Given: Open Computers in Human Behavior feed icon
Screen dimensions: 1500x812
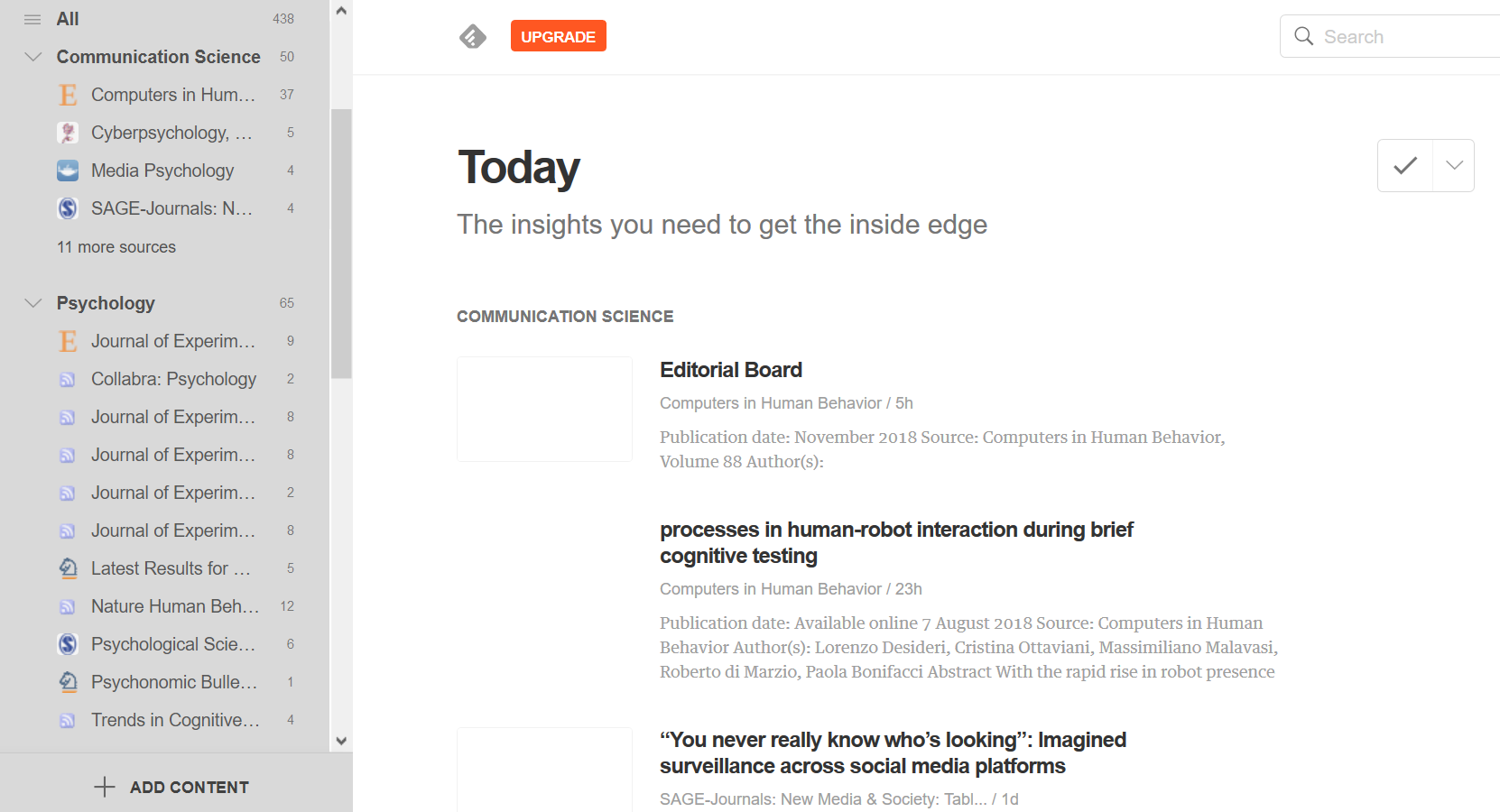Looking at the screenshot, I should tap(68, 95).
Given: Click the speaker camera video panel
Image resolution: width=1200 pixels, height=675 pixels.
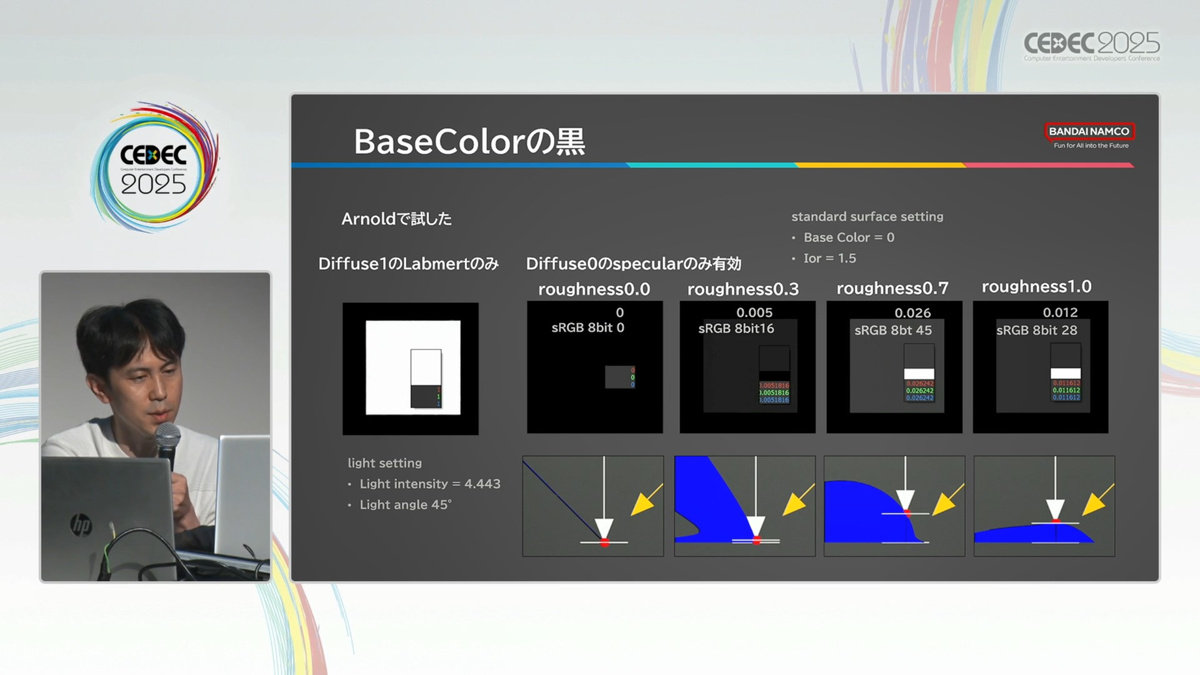Looking at the screenshot, I should point(155,426).
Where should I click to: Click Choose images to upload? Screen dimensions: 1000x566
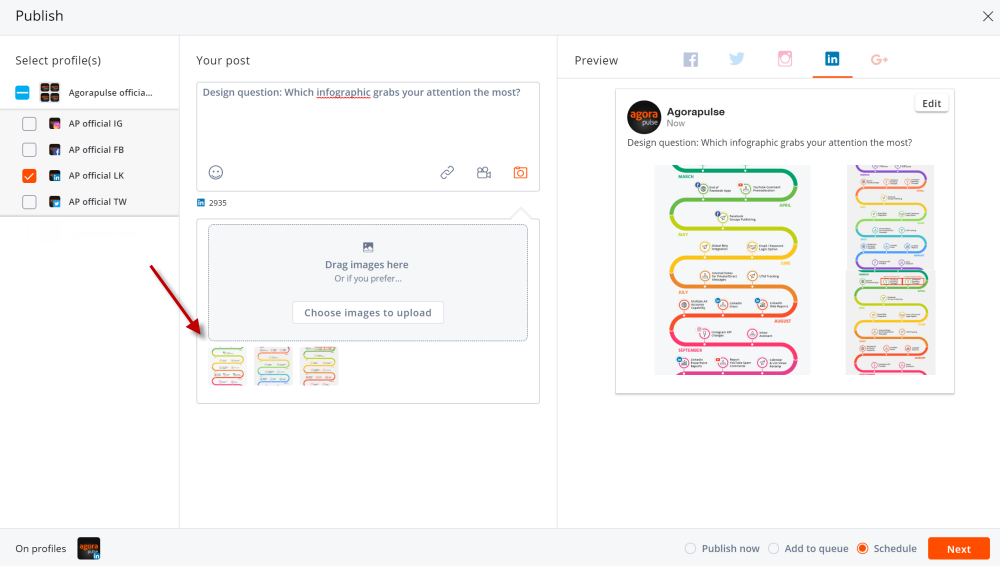pos(368,313)
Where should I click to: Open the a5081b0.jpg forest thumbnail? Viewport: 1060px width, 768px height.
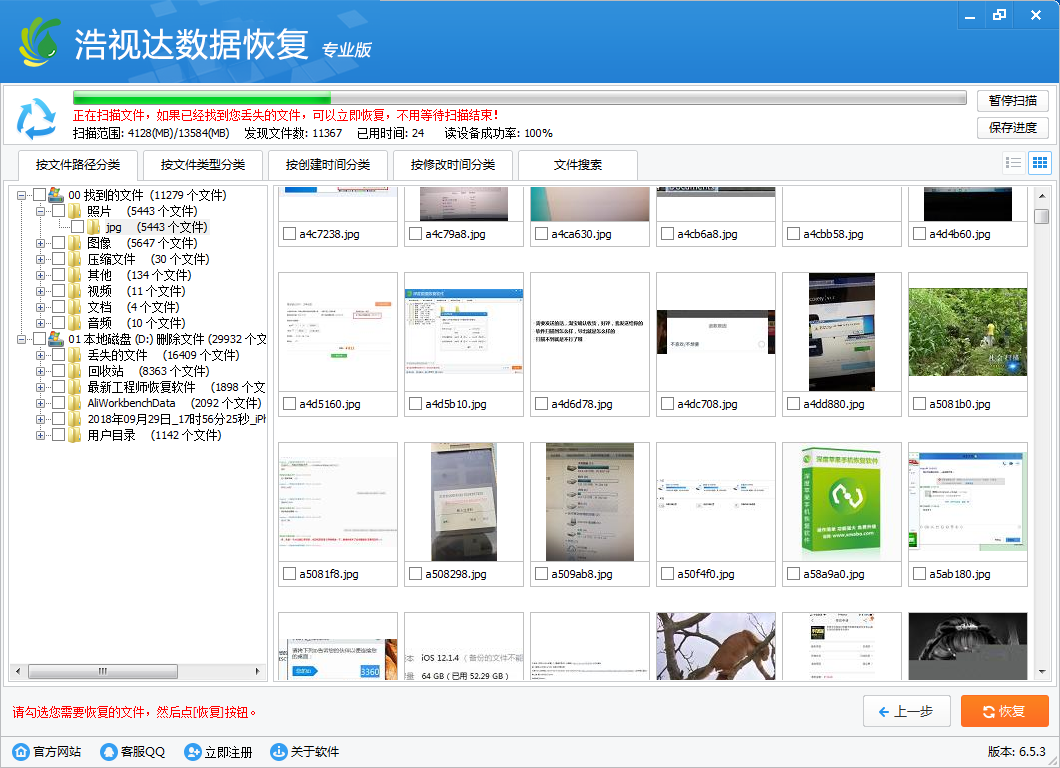pyautogui.click(x=967, y=332)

* * * * * * * * *

Omit the pictures and reproduce the listing exactly.

● Expected answer
Given: Open Computers in Human Behavior feed icon
Screen dimensions: 1500x812
Looking at the screenshot, I should tap(68, 95).
Given: Click the speaker camera video panel
Image resolution: width=1200 pixels, height=675 pixels.
Looking at the screenshot, I should point(155,426).
Where should I click to: Click Choose images to upload? Screen dimensions: 1000x566
pos(368,313)
Where should I click to: Open the a5081b0.jpg forest thumbnail? Viewport: 1060px width, 768px height.
pyautogui.click(x=967, y=332)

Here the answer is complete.